November 29, 2011 10:27 pm | Updated November 16, 2021 11:55 pm IST - MUMBAI:

State governments will have a big say in whether the international retail giants are able to set up shop or not through the foreign direct investment (FDI) route and even when they do, it will take 5-10 years for the largest players to put up even a dozen stores particularly in the Cash & Carry segment.

CII National Retail Committee Chairman and Aditya Birla Retail CEO Thomas Verghese said potential entrants into the retail sector required 35 licences to set up a super market and 43 licences to set up a hyper market, all granted by the States. “To date, 11 States are potentially opposing FDI in retail, so clearly, we will look at the progressive State governments and even if there are a few States that are in favour, international players will come in.''

Reacting to fears that smaller shop owners will lose livelihood with the entry of the multinationals, Mr. Verghese said, “Over the last five years, modern retail's proportion in the total Indian retail sector has grown from 2 to 7 per cent, growing at 24 per cent annually. Over the same period though, smaller ‘kirana' shops have grown at 10-14 per cent. The larger kirana shops closing down has less to do with the entry of modern retail but more to do with the younger generation owners choosing not to remain in the business.''

Crisil estimates

Rating agency Crisil estimates FDI inflow of $2.5-3 billion over the next five years in multi-brand retail. The food and grocery (F&G) vertical could attract a larger share of the likely FDI inflows. The clause specifying 50 per cent investment in back-end infrastructure especially aligns with the commercial requirement in the F&G segment. F&G accounts for two-thirds of Indian retail sales, but has organised retail sales of only around 2 per cent. “To improve profitability in the F&G segment, retailers need to control their supply chain costs and build scale,'' said Ajay D'Souza, Head, Crisil Research. “Every percentage point reduction in supply chain cost and resultant gain in operating margin can improve equity internal rate of return of an F&G store by 250-300 basis points. Foreign retailers, with their access to capital and technology, are well placed to leverage this opportunity.'' The retail sector requires heavy investment and despite FDI being permitted in back-end infrastructure ten years ago, no significant player came in. Indian firms have built back-end infrastructure but do not have the wherewithal to expand. Foreign players will not come here if the front-end is not allowed and need assurance that presence in the whole chain would be allowed.

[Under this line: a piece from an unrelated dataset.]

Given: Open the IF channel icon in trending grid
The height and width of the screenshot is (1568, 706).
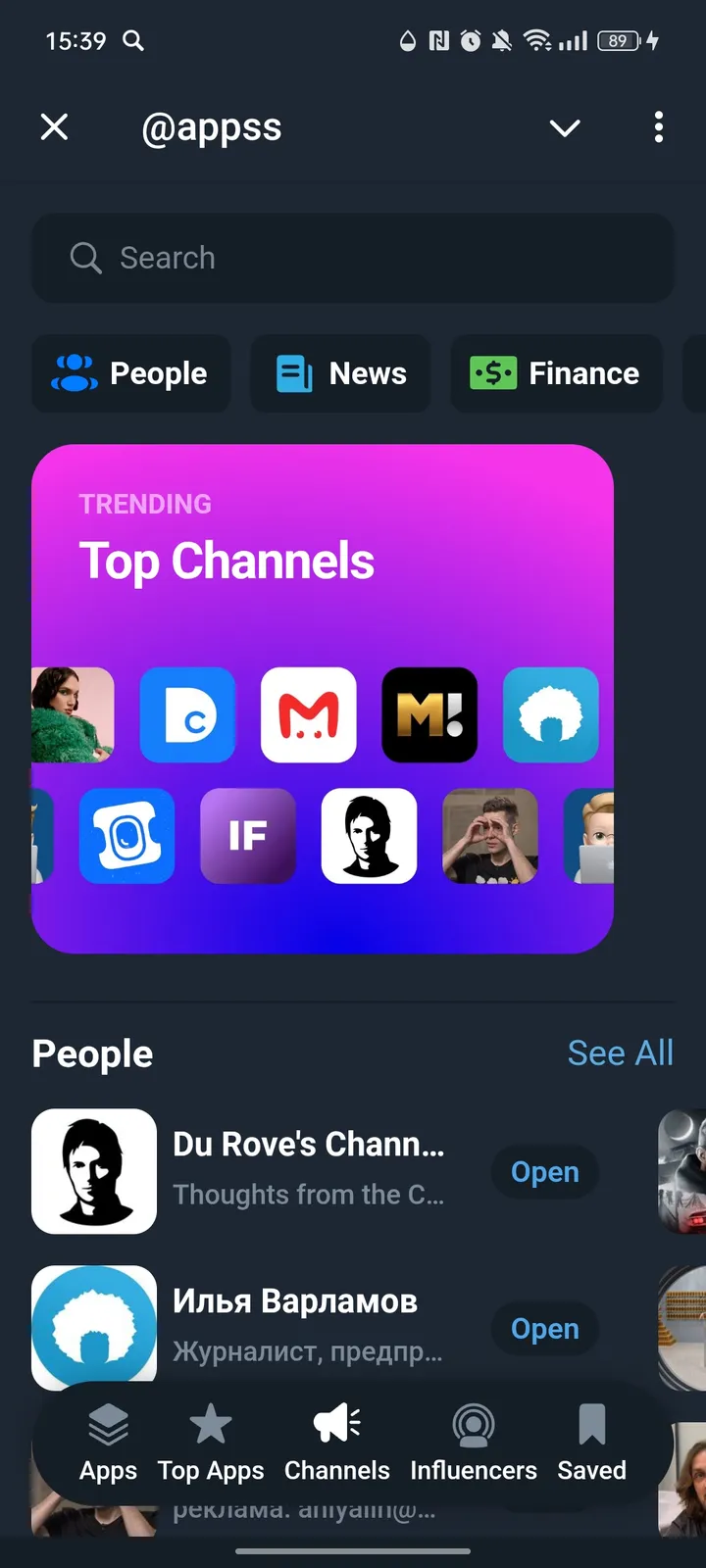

“The aggressive growth plans of leading Indian retailers, which are under pressure due to increasing debt stock and moderation in customer footfalls in the current year, will get a strong boost from the availability of capital. However, for smaller and regional retailers, the scale of operations and control over costs will determine their ability to weather pressures of aggressive expansions by large retailers,'' said Anuj Sethi, Head, Crisil Ratings.

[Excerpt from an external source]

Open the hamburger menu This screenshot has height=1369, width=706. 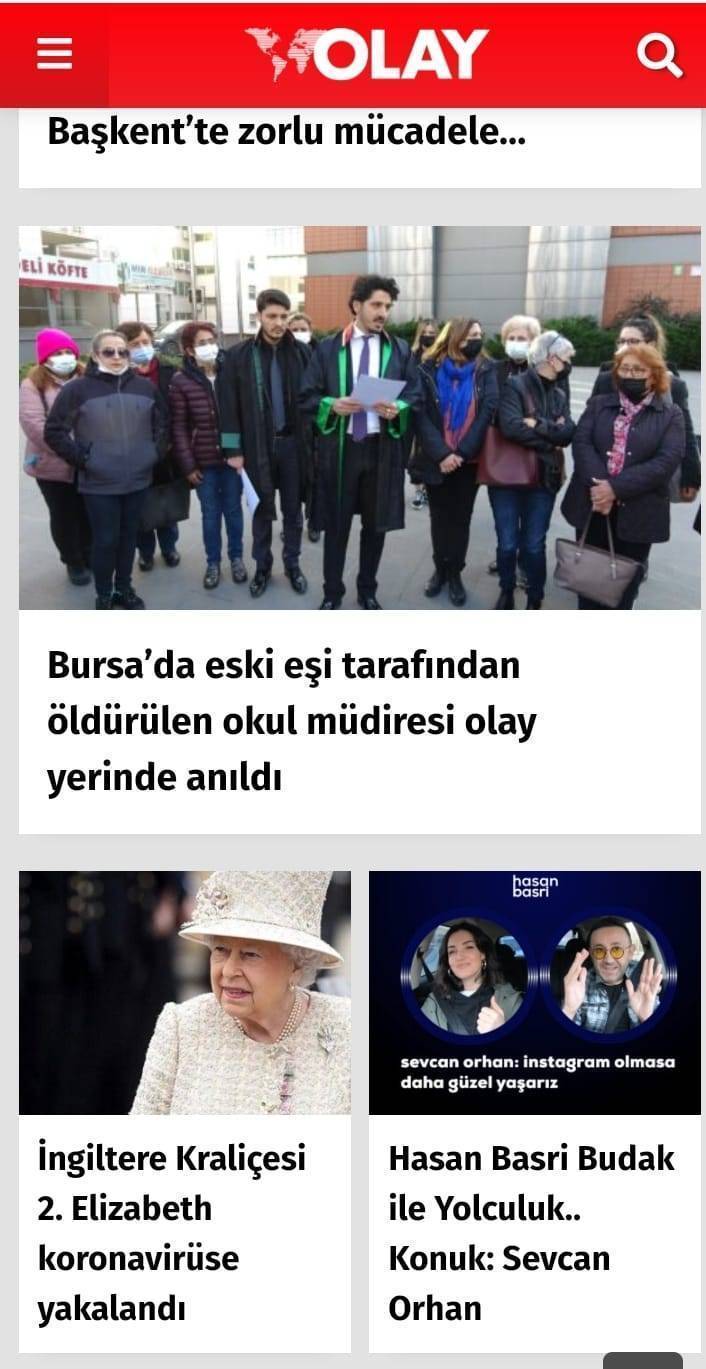point(54,55)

The FDI proposal offers good prospects for large established Indian retailers. FDI would enable these players to attract capital for driving their expansion plans and in addition, benefit from scale, cost efficiencies and technology brought in by foreign retailers. The FDI proposal is likely to catalyse joint ventures between Indian and foreign organised retailers. Depending on whether they buy into existing retail chains or set up new joint ventures, the share of foreign retailers in multi-brand organised retail will remain moderate.